Does the description disclose side effects, auth requirements, rate limits, or destructive behavior?

With no annotations provided, the description carries the full burden of behavioral disclosure. It effectively describes key behaviors: it makes charts publicly accessible (implying a mutation/permissions change), returns a public URL, and includes a warning about explicit user requests. However, it lacks details on potential side effects like irreversible changes or authentication requirements.

Agents need to know what a tool does to the world before calling it. Descriptions should go beyond structured annotations to explain consequences.

Conciseness4/5

Is the description appropriately sized, front-loaded, and free of redundancy?

The description is appropriately sized and front-loaded, with the core purpose stated first. However, the initial warning banner ('⚠️ DATAWRAPPER MCP TOOL ⚠️') and separator ('---') add minor clutter without critical information, slightly reducing efficiency.

Shorter descriptions cost fewer tokens and are easier for agents to parse. Every sentence should earn its place.

Completeness5/5

Given the tool's complexity, does the description cover enough for an agent to succeed on first attempt?

Given the tool's moderate complexity (1 parameter, mutation operation), no annotations, and an output schema present (which handles return values), the description is complete enough. It covers purpose, usage guidelines, parameter meaning, and key behavioral aspects, providing adequate context for an agent to use the tool correctly.

Complex tools with many parameters or behaviors need more documentation. Simple tools need less. This dimension scales expectations accordingly.

Parameters4/5

Does the description clarify parameter syntax, constraints, interactions, or defaults beyond what the schema provides?

The schema description coverage is 0%, so the description must compensate. It clearly explains the single parameter 'chart_id' as 'ID of the chart to publish', adding essential meaning beyond the schema's basic type information. This is sufficient for the single parameter, though it doesn't cover format or validation details.

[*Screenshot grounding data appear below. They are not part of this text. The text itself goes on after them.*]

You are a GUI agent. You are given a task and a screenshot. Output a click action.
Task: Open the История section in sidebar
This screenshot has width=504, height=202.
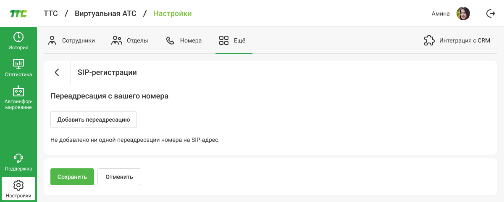pos(18,41)
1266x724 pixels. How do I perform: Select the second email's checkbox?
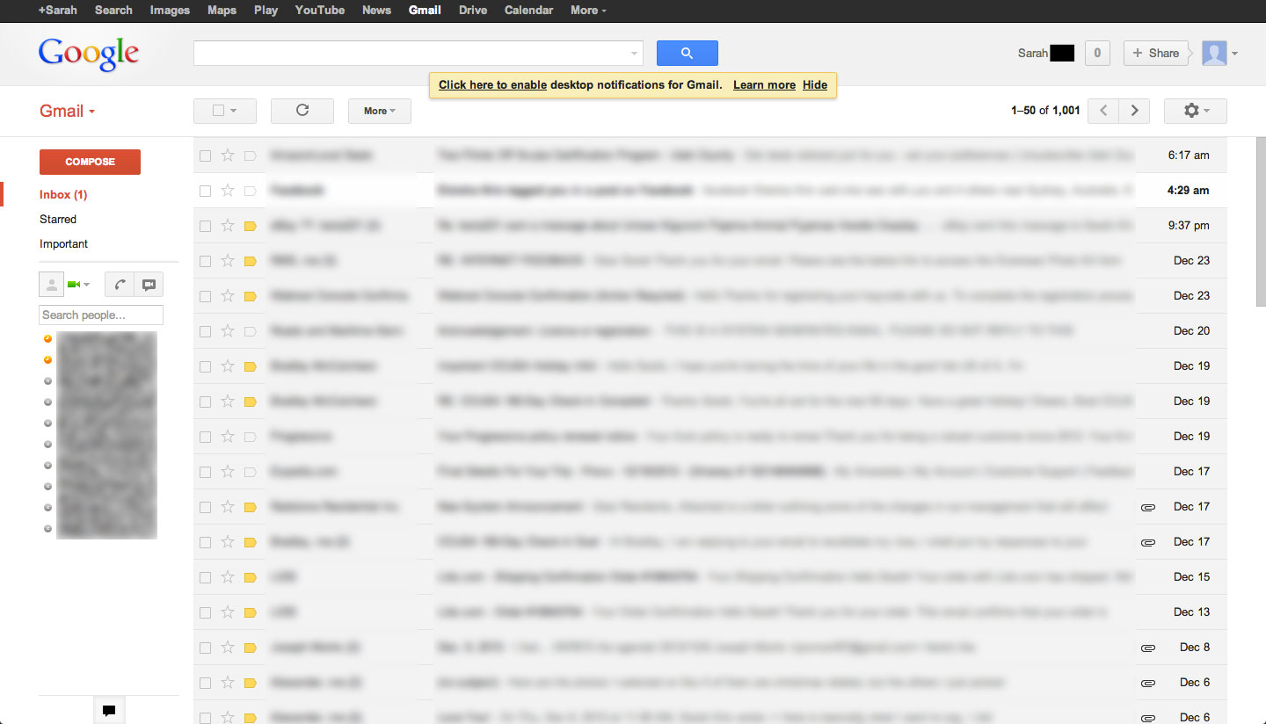tap(205, 190)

Input schemas describe structure but not intent. Descriptions should explain non-obvious parameter relationships and valid value ranges.

Purpose5/5

Does the description clearly state what the tool does and how it differs from similar tools?

The description clearly states the specific action ('Publish a Datawrapper chart') and the resource ('Datawrapper chart'), distinguishing it from siblings like create_chart, delete_chart, or update_chart by focusing on making charts publicly accessible rather than creating, removing, or modifying them.

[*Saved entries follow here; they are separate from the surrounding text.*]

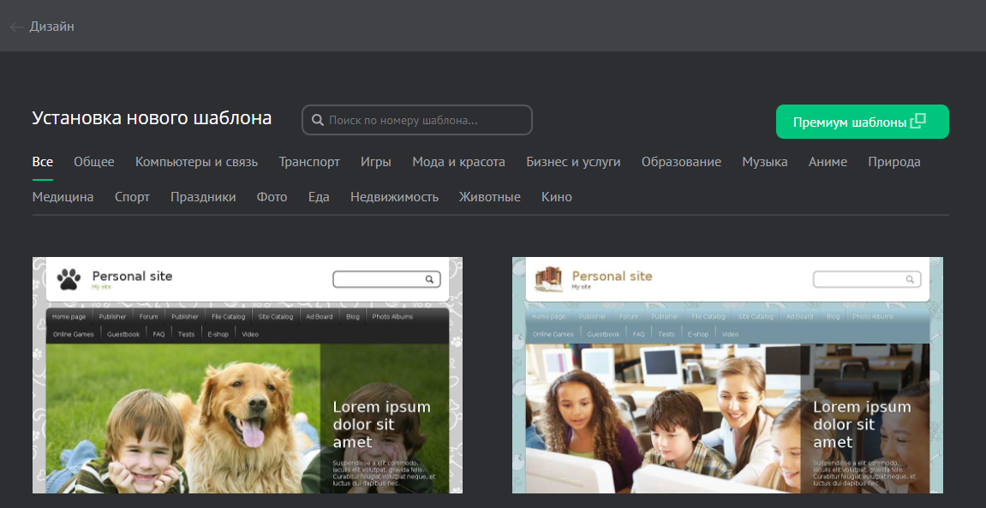Go back via the Дизайн link
The width and height of the screenshot is (986, 508).
pos(52,27)
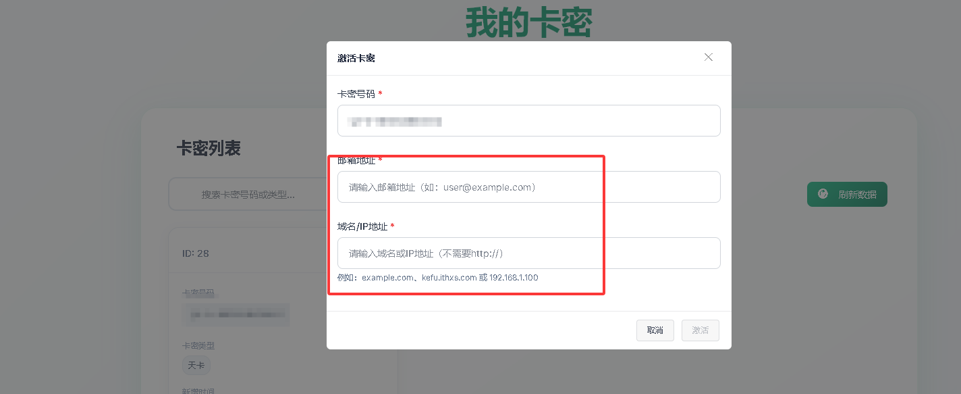The image size is (961, 394).
Task: Select the 卡密号码 input field
Action: (528, 120)
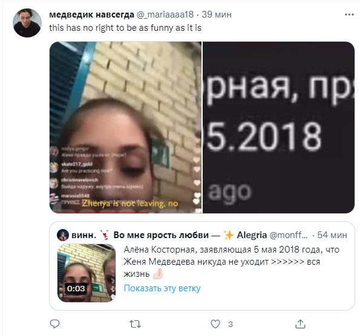Open the right 2018 date image
This screenshot has height=336, width=360.
[278, 128]
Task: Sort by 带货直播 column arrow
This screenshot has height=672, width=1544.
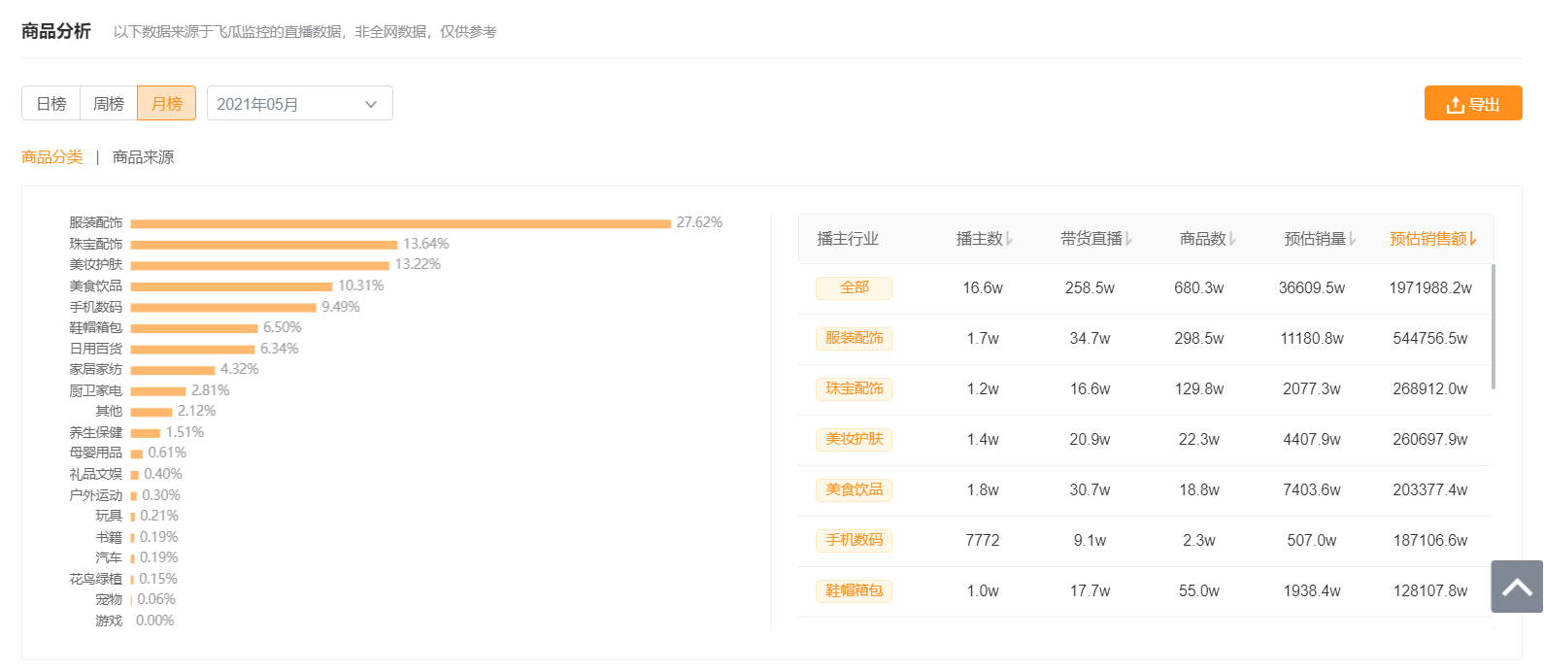Action: (x=1128, y=239)
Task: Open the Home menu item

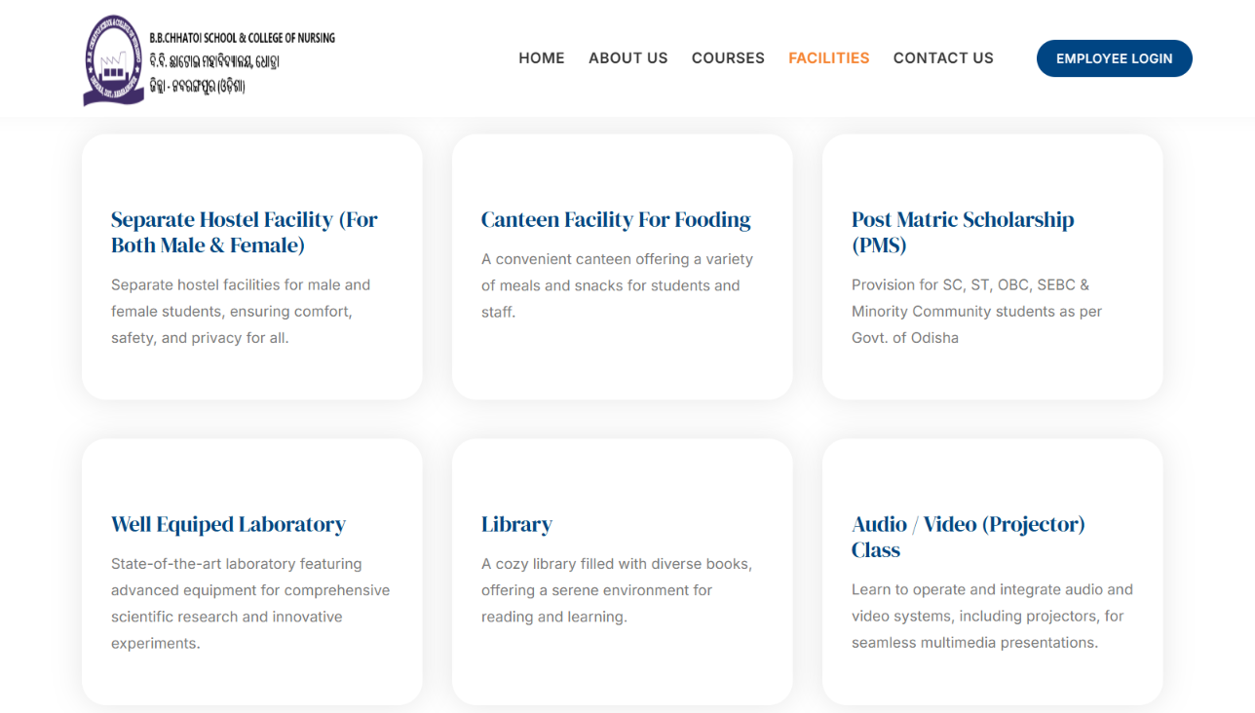Action: (541, 58)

Agents choose between tools based on descriptions. A clear purpose with a specific verb and resource helps agents select the right tool.

Usage Guidelines5/5

Does the description explain when to use this tool, when not to, or what alternatives exist?

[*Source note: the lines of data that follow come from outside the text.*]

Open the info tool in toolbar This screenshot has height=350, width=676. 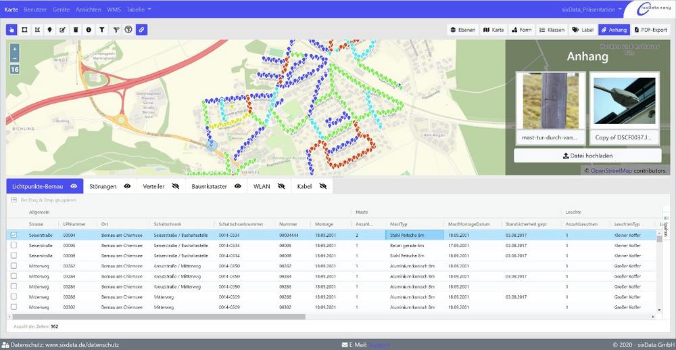coord(89,30)
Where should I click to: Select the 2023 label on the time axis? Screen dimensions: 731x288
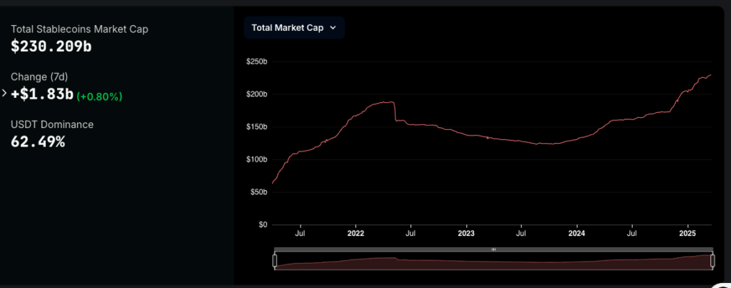click(x=465, y=234)
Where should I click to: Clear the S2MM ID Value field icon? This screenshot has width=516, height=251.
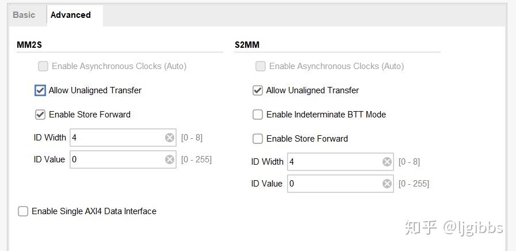(x=387, y=184)
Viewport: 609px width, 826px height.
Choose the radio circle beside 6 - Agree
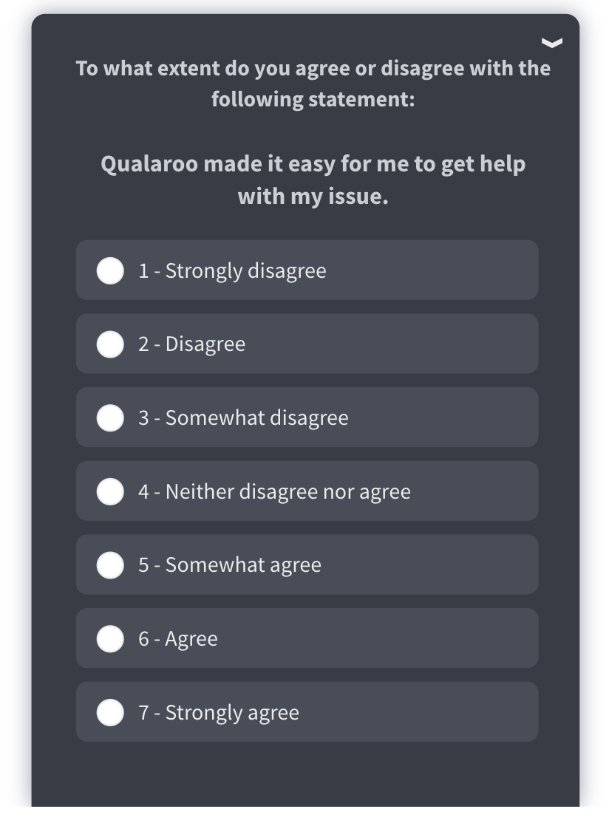tap(110, 638)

It provides explicit guidance on when to use this tool ('when the user explicitly requests to publish the chart') and when not to use it ('Do not automatically publish charts after creation unless specifically asked'), clearly differentiating it from alternatives like create_chart or update_chart that might be used in other contexts.

Agents often have multiple tools that could apply. Explicit usage guidance like "use X instead of Y when Z" prevents misuse.